Feldman. Mr. Feldman also served as the co-principal and Chairman and Chief
Executive Officer of Healthcare Ventures, Ltd., which sponsored Northstar,
with Dr. Kramer serving as its President.
This news release may contain forward-looking statements (within the
meaning of applicable securities laws) relating to business of Northstar
Healthcare Inc. (the "Company") and the environment in which it operates.
Forward-looking statements are identified by words such as "believe",
"anticipate", "expect", "intend", "plan", "will", "may" and other similar
expressions. These statements are based on the Company's expectations,
estimates, forecasts and projections.

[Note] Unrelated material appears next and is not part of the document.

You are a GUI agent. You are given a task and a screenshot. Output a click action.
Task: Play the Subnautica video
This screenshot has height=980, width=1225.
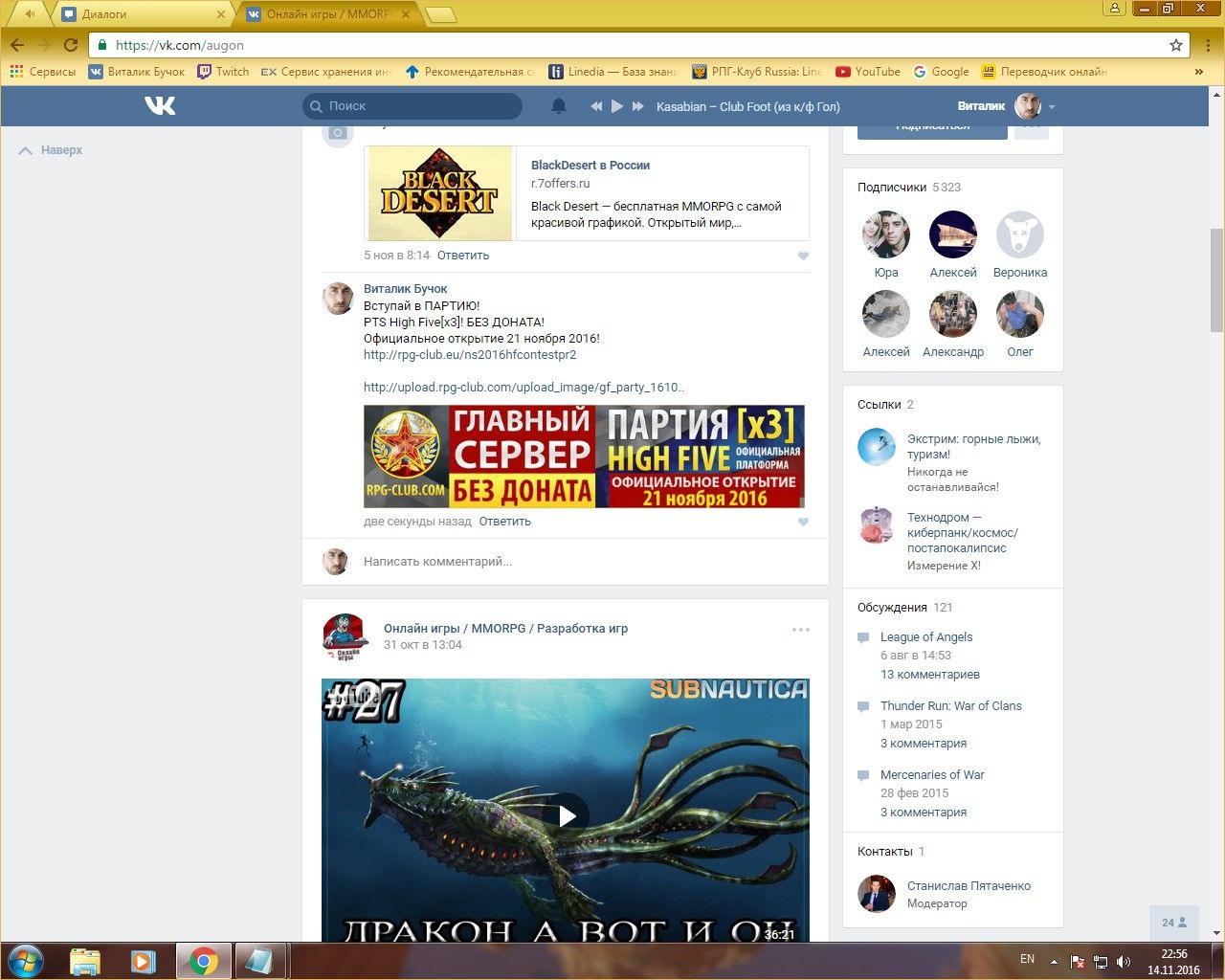[x=567, y=815]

They are not guarantees of future
performance and involve risks and uncertainties that are difficult to control
or predict. These risks and uncertainties are discussed in the Company's
regulatory filings available on the Company's web site at
www.Northstar-Healthcare.com or at www.sedar.com. There can be no assurance
that forward-looking statements will prove to be accurate as actual outcomes
and results may differ materially from those expressed in these
forward-looking statements. Readers, therefore, should not place undue
reliance on any such forward-looking statements. Further, a forward-looking
statement speaks only as of the date on which such statement is made. The
Company undertakes no obligation to publicly update any such statement or to
reflect new information or the occurrence of future events or circumstances.